▶ [Task]:
Copy the material from the line containing "Click the Information" through the line containing "Looking at the screenshot, I should 175,159.", swapping "Instruction" for "Command" and leaving everything else unchanged.

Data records
────────────────

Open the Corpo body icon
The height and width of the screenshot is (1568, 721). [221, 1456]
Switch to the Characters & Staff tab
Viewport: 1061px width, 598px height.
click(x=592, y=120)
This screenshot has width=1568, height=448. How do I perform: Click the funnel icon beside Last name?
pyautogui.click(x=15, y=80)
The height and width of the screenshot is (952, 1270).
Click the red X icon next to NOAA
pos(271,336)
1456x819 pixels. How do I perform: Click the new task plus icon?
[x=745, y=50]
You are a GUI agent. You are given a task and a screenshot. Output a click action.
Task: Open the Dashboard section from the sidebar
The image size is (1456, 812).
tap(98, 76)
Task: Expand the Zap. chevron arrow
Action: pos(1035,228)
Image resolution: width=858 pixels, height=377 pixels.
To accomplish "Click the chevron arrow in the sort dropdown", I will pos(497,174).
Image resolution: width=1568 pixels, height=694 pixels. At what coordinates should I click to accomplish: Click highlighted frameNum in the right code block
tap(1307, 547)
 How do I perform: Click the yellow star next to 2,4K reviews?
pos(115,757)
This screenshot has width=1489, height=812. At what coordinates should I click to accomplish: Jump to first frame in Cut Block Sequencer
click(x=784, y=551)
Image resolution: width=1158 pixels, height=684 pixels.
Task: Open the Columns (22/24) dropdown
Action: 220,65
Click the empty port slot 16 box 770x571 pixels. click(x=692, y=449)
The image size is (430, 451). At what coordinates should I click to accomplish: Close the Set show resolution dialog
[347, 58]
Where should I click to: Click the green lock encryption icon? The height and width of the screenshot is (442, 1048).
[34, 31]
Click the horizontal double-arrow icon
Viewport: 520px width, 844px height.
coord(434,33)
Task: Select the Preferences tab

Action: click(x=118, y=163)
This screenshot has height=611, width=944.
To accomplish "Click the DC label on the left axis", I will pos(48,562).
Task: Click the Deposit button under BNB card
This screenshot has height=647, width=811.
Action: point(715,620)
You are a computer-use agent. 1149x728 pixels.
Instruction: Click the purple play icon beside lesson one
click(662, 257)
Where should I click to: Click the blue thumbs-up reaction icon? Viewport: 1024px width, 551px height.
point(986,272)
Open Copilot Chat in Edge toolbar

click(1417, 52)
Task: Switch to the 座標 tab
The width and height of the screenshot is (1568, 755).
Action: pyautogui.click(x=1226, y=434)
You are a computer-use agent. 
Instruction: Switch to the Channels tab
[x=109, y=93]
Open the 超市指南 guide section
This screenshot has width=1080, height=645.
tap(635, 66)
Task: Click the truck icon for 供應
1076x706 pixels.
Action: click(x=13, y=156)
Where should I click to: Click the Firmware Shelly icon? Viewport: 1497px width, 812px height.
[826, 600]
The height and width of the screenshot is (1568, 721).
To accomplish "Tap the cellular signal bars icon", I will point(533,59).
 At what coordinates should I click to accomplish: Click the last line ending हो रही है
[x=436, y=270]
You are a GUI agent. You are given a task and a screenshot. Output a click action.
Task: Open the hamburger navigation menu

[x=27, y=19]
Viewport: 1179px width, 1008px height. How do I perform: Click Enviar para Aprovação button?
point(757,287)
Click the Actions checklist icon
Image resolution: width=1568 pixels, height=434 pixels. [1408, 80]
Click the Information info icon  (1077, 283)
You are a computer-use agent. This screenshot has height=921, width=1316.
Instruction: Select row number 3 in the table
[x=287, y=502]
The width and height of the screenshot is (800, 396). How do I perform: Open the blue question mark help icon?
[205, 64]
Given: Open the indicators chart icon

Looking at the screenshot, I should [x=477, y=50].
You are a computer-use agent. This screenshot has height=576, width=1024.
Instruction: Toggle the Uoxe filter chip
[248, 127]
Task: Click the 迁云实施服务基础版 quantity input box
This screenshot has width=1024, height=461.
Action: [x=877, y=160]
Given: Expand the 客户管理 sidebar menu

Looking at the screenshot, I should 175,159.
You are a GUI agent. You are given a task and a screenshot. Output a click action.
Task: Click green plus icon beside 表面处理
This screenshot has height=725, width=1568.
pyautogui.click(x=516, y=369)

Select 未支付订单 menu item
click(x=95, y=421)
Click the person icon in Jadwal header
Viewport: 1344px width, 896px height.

────────────────

▶ [Result of the exercise]:
Click the Information info icon  (1077, 283)
You are a computer-use agent. This screenshot has height=921, width=1316.
Command: Select row number 3 in the table
[x=287, y=502]
The width and height of the screenshot is (800, 396). How do I perform: Open the blue question mark help icon?
[205, 64]
Given: Open the indicators chart icon

Looking at the screenshot, I should [x=477, y=50].
You are a computer-use agent. This screenshot has height=576, width=1024.
Command: Toggle the Uoxe filter chip
[248, 127]
Task: Click the 迁云实施服务基础版 quantity input box
This screenshot has width=1024, height=461.
Action: [x=877, y=160]
Given: Expand the 客户管理 sidebar menu

Looking at the screenshot, I should 175,159.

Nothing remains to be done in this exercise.